My last paper in seminary was a call to the church to include people with dementia in church community life. My suggestions in the paper included a ministry of home worship, and highlighting a different senior in the bulletin in worship including favorite hymns, a formative story in the person’s religious/faith development, and a time when the person remembered the church being there for them. My research showed that in dementia, memories tied to religious experience and/or to music are the last to fade. This is why hymns are so important in ministry with people living with dementia. One of the most isolating things for people living with dementia, as it progresses, is the feeling of being alone.
Dementia is not an inevitability of aging, this is a common misconception. Dementia is an umbrella term for a collection of progressively worsening symptoms creating a degenerative process in the brain resulting from either a build up of protein (tau, beta amyloid), frontotemporal damage from stroke, Parkinson’s disease… there are many causes and types of dementia.
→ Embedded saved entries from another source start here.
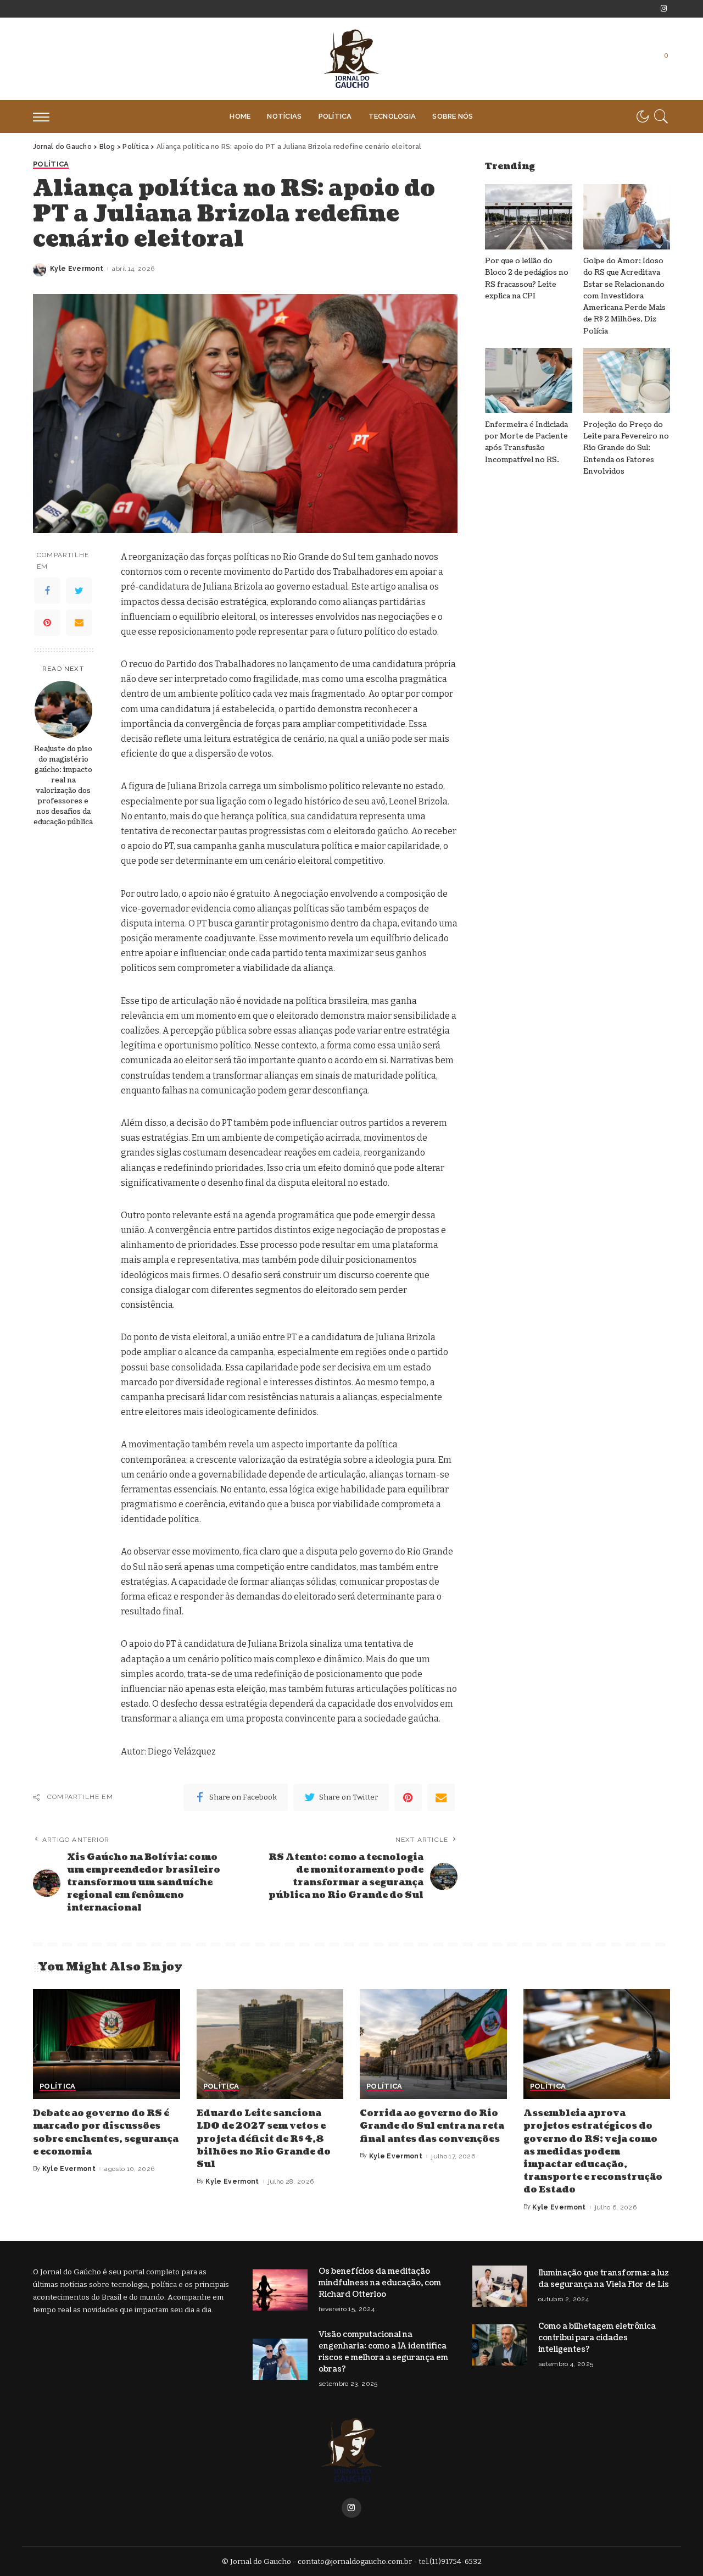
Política (51, 164)
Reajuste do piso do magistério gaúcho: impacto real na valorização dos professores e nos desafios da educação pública (63, 785)
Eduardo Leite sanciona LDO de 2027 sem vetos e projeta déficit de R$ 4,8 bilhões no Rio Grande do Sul (264, 2138)
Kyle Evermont (76, 268)
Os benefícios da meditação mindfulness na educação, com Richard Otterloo (380, 2283)
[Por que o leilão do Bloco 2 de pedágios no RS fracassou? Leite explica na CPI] (528, 216)
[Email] (79, 622)
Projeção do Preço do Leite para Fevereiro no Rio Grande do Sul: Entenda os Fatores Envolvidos (626, 448)
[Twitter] (79, 591)
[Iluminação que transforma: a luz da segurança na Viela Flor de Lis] (499, 2286)
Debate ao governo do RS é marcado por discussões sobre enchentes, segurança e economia (105, 2132)
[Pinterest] (47, 622)
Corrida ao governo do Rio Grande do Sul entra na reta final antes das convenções (432, 2126)
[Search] (661, 116)
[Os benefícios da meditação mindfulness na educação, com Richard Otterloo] (280, 2290)
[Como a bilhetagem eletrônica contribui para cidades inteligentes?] (499, 2345)
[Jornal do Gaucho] (351, 59)
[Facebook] (47, 591)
As the condition progresses, and healthy tissue around damaged brain tissue begins to succumb to its neighboring tissues damaging effects, changes can occur (behavioral, social, even personality changes can happen).
Communication limitations make it hard for a person living with dementia to feel understood. The church is in a unique, and dare I say, biblically mandated position to enter into the worlds of persons living with dementia, letting them know through hymns and the reading of scripture, and the sharing of communion that God understands them, loves them, and remembers them.
God does not forget us. When memories begin to fade and it becomes hard to communicate with persons living with dementia, there is a truth that rings loud and clear. Every person at any time can lean on everlasting arms that remind us that we are not alone. A creator who made us and loves us is watching us, listening to us, remembering us.
God has a revolutionary message to share with a society that worships youth (for which the church is the mouthpiece): where society would leave older adults behind, rejecting them as irrelevant, God would have older adults to join in the work of bringing God’s kingdom of love to earth, as God’s beloved, never forgotten children.